- _WHAT TO PRODUCE_: In the data below, find the line containing "Identify the click", then set down that line and every later line up to and including the line containing "[Tweet on Twitter]", exactly.

- _DATA FOR ANALYSIS_:
--

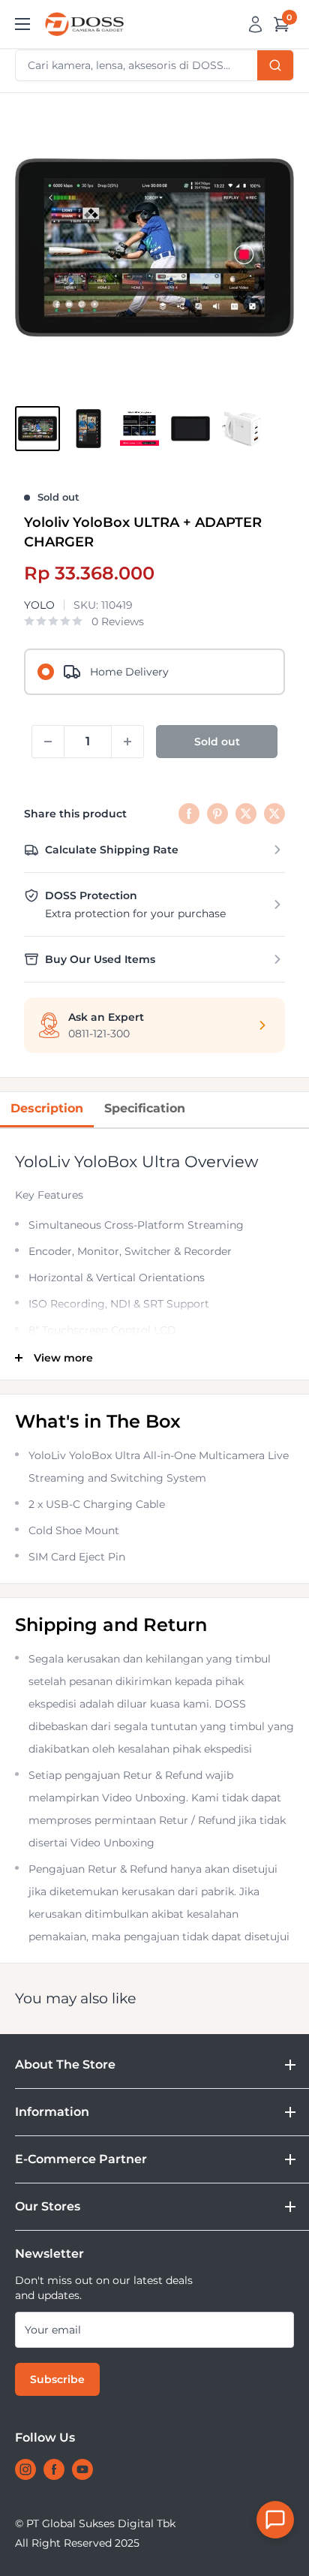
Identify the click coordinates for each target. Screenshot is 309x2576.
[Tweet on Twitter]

--

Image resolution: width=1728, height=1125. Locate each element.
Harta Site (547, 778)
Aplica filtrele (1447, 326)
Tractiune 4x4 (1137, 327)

--

- _RESULT FOR THIS TASK_:
Identify the click coordinates for each target. Screenshot is 309x2576.
[Tweet on Twitter]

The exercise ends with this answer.